Food spend went up in pubs in December - but not as much as in previous years.

That's one of the key statistics to emerge from the latest quarterly QuickBite survey from pub food research specialist Horizons.

Based on a regular survey of more than 1,000 consumers, the quarterly survey offers a fascinating barometer of the foodservice trends, and where people are choosing to eat out.

Unsurprisingly, the foodservice sector as a whole saw consumers tighten their belts this Christmas.

Over the festive period, on average, pub consumers spend 63p more per meal than they do during September. In 2007 the pub market saw an uplift in meal spending during December of nearly 14 per cent.
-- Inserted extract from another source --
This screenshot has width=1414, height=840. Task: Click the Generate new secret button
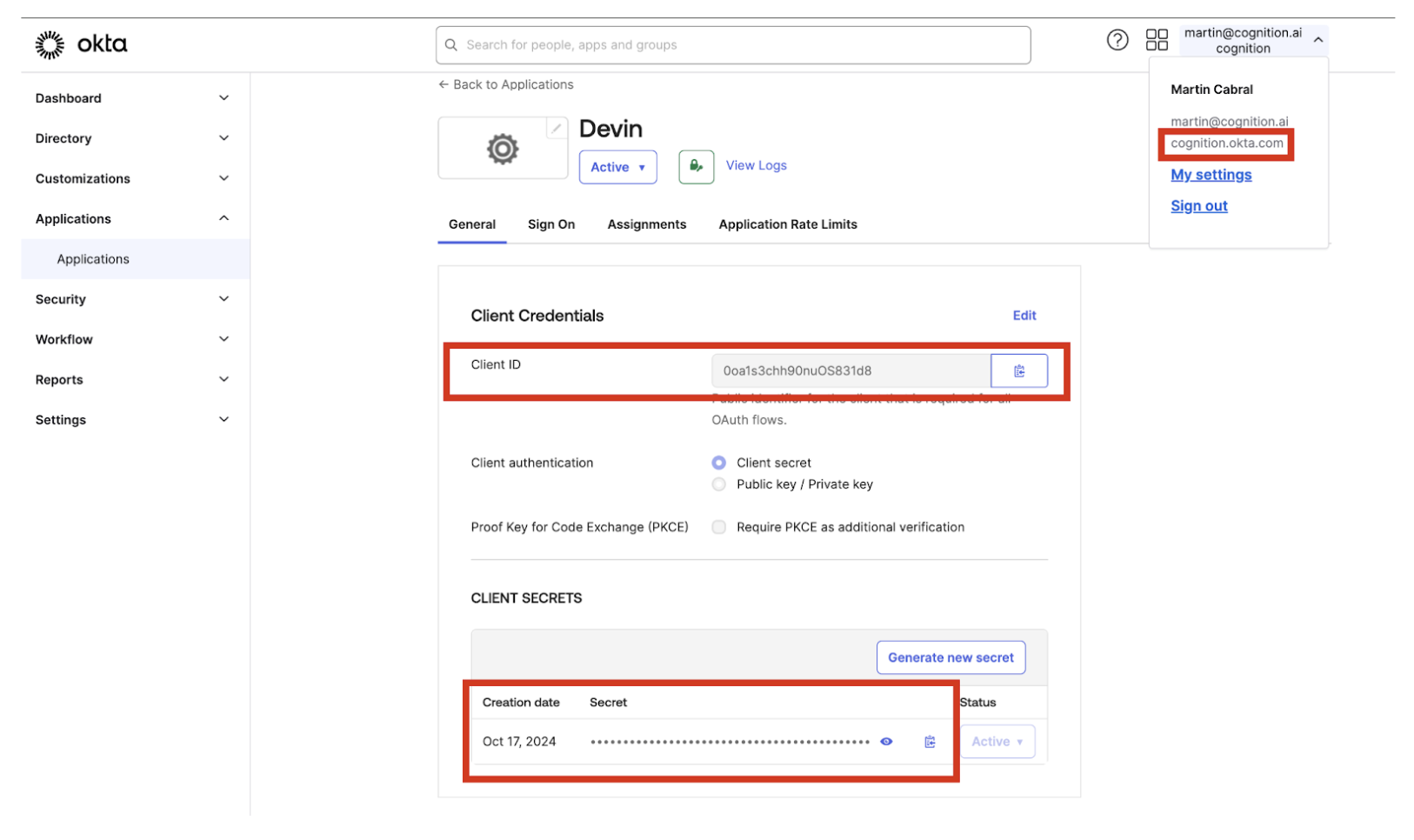[950, 657]
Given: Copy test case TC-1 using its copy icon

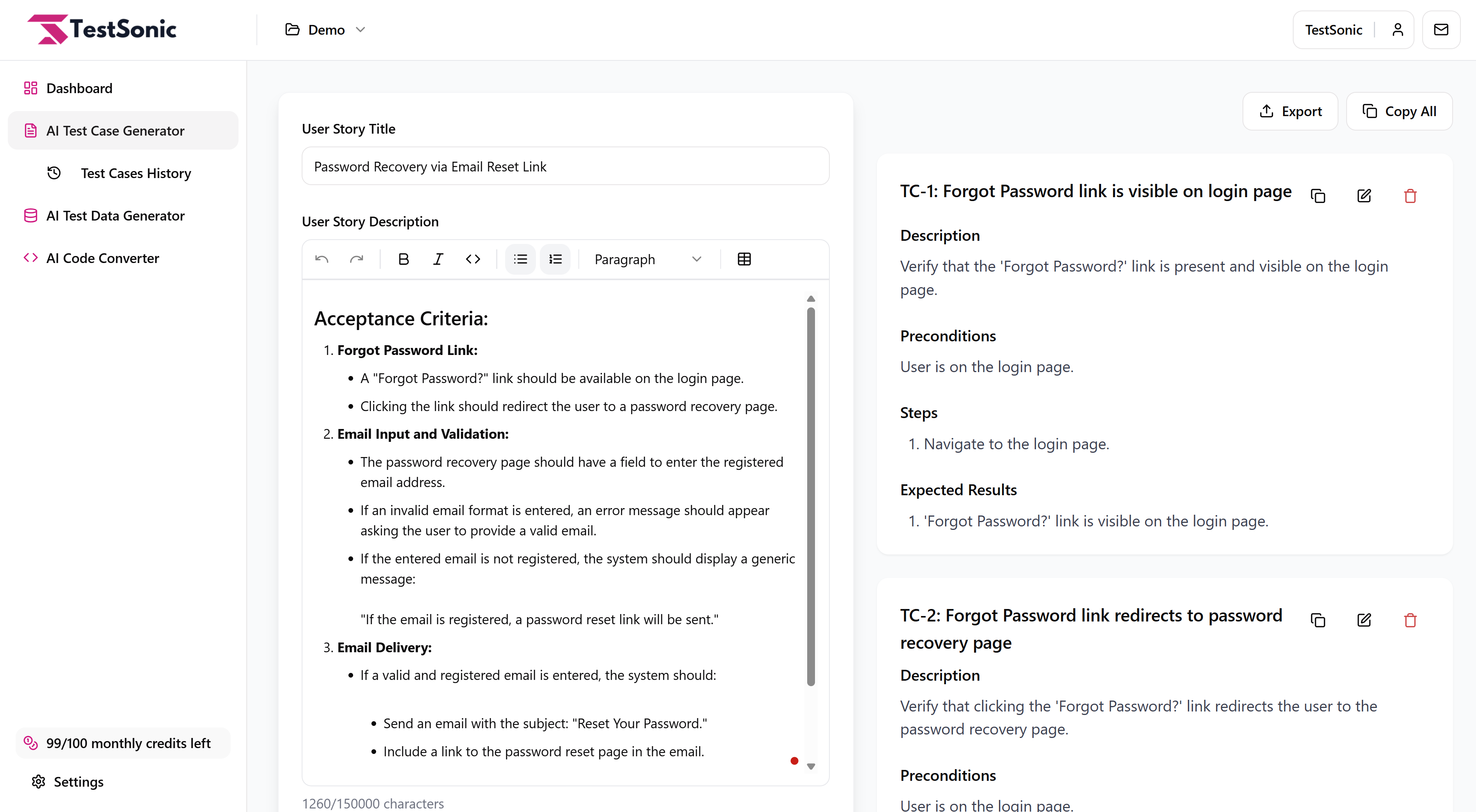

By the following year consumers were spending only 6.5 per cent more on pub meals during December than they did earlier in the year.

Last December that figure was just 0.9 per cent, as pub diners spent an average of £12.23 on a pub meal (including alcohol) - a figure that has been falling slowly since 2007, when the average diner would spend over £13.35. It's worth noting, however, that this still compares favourably with general average spend per head on eating out at £11.69 per meal.

Paul Backman, director of Horizons, says it's clear that all foodservice sectors suffered in the period, not just pubs. "Economic uncertainty, especially unemployment rises and continuing corporate failures, meant December's uplift was less than trends from previous years would have predicted," he says. "As families spent precious extra pounds on presents or travelling to visit relatives, foodservice spend, especially in pubs, seemed less essential than in earlier years."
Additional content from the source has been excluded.